Today, the Supreme Court of the United States issued the following decision:
Google LLC v. Oracle America, Inc., No. 18-956: Petitioner Google LLC developed the Android software platform for smartphone devices, with the goal of it being a free and open platform that would attract software developers – many of which were familiar with the Java programming language – to develop Android-based applications for Android-based smartphones. Google spent three years creating millions of lines of code, including “implementing codes” – a large library of prewritten codes to carry out complex tasks that developers can draw upon by typing in certain shortcut commands. To facilitate the ease by which software developers familiar with Java could utilize the implementing codes created by Google, Google copied approximately 11,500 lines of code from the Java SE program that contained the names given by Java to particular tasks. Oracle, which owns Java, sued Google for copyright infringement. The District Court found the copied material could not be copyrighted. After reversal by the Federal Circuit, the District Court determined that Google had shown fair use, a finding likewise reversed by the Federal Circuit. Today, the Court reversed, holding that even assuming that the Java code was copyrightable, the limited copying of the Java programming interface allowed programmers to put their accrued talents to work in a transformative program and constituted a fair use of that material under copyright law. Justice Breyer issued the Court’s opinion. Justice Thomas dissented, joined by Justice Alito. Justice Barrett took no part in the consideration or decision of the case.

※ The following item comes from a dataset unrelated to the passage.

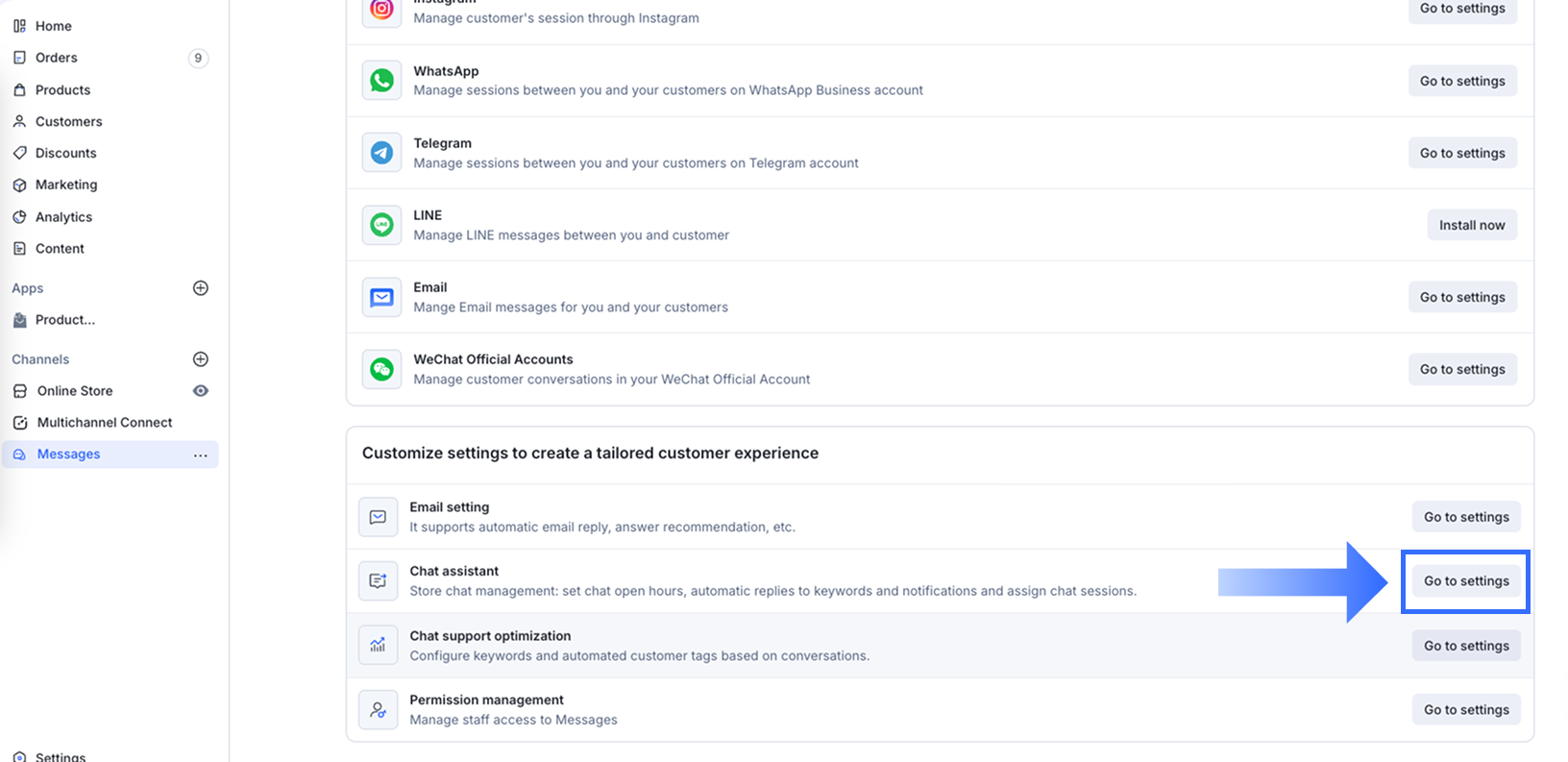The height and width of the screenshot is (762, 1568).
Task: Toggle Online Store eye preview icon
Action: coord(201,391)
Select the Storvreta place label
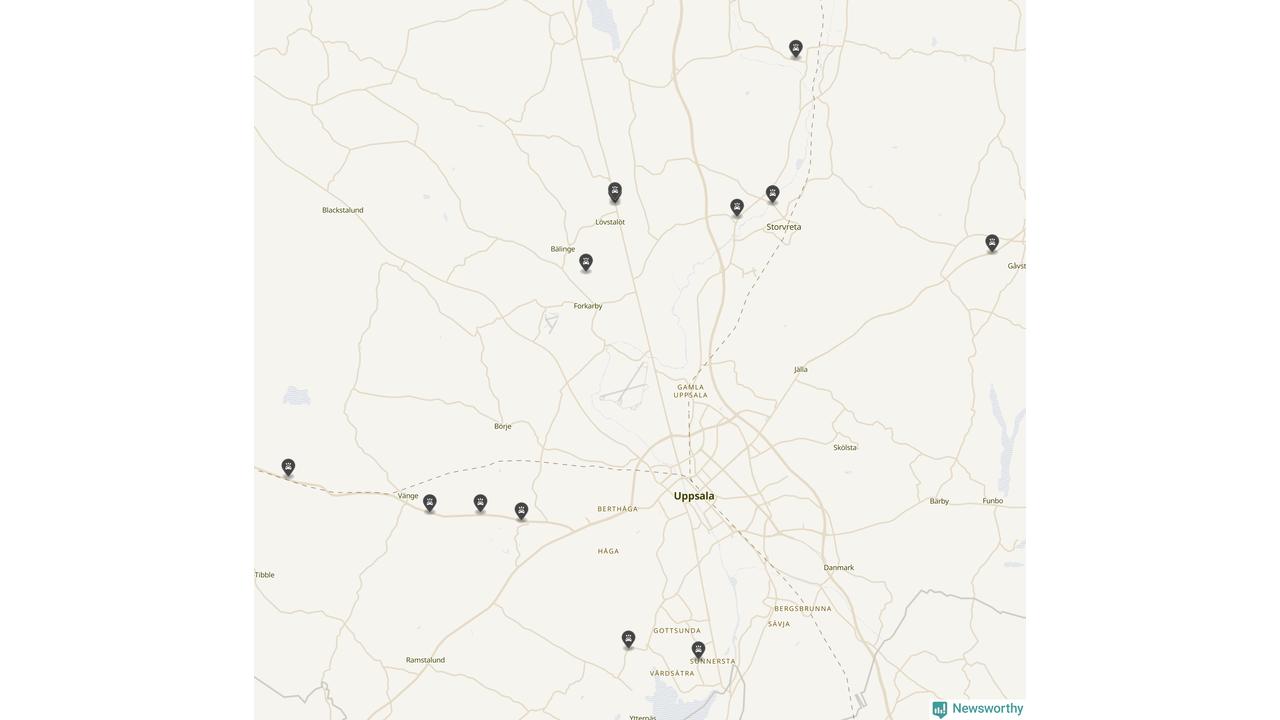This screenshot has width=1280, height=720. 784,227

View the Court's decision.
Today, the Supreme Court of the United States granted certiorari in the following case:
Brown v. Davenport, No. 20-826: May a federal habeas court grant relief based solely on its conclusion that the test from Brecht v. Abrahamson, 507 U.S. 619 (1993) is satisfied, i.e., that the defendant suffered “actual prejudice” from the constitutional error, as the Sixth Circuit held, or must the court also find that the state court’s harmlessness determination under Chapman v. California, 386 U.S. 18 (1967) was unreasonable under 28 U.S.C. §2254(d)(1), as the Second, Third, Seventh, Ninth, and Tenth Circuits have held?